FIGURE 4.

CBC depletion reduces snRNP interactions with active transcription sites. (A) Diagram of the E3 construct stably integrated into U2OS cells. Expression is driven by a minimal CMV promoter (P) under control of the tetracycline response element and induced in the presence of doxycycline (dox) by the transactivator rtTA. The gene contains three β-globin exons (E1–E3) and a CFP coding sequence, 18 MS2 repeats, a polyadenylation cleavage signal, and a transcription terminator (T). (B) Imaging of nascent RNA at the E3 transcription unit in fixed cells by RNA FISH (Cy3-labeled probe to the MS2 sequence repeats; red) together with the stably integrated U1 snRNP (U1-70K-GFP; green), U2AF65-GFP, or U5 snRNP proteins (Prp8-GFP).
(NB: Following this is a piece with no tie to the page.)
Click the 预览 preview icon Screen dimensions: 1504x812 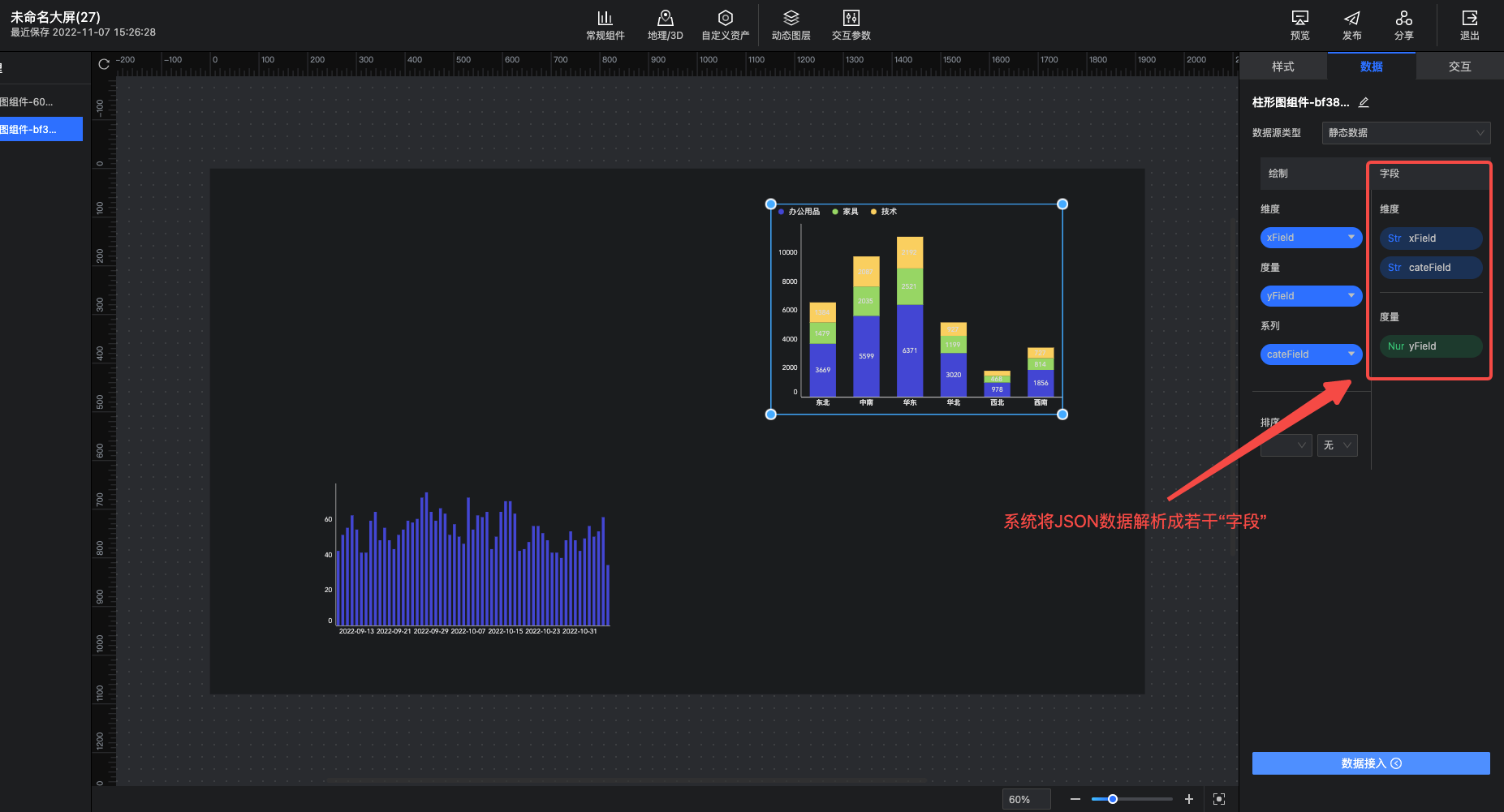click(1299, 19)
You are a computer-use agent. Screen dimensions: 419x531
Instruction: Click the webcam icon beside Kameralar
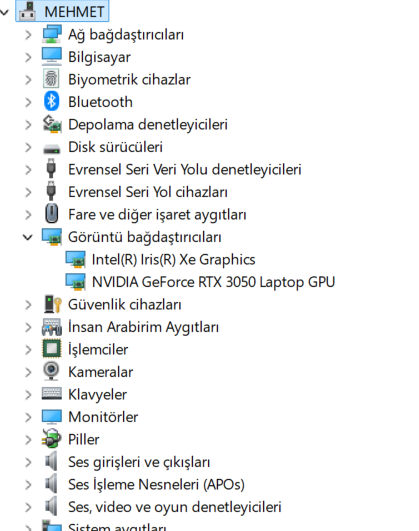pyautogui.click(x=51, y=371)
Scale bars, 5 μm. (C) FRAP curves show recovery of U1-70K-GFP, U2AF65-GFP, and Prp8-GFP fluorescence at bleached spots placed in nucleoplasm, speckles, or at the E3 transcription site visualized by MS2BP-mCherry. Three independent experiments were performed; in each 10–20 cells were tested. Error bars represent the SEM. For U1-70K-GFP and Prp8-GFP, the differences between recovery curves in control and CBC knockdown cells are statistically significant, as established using the Mann–Whitney test.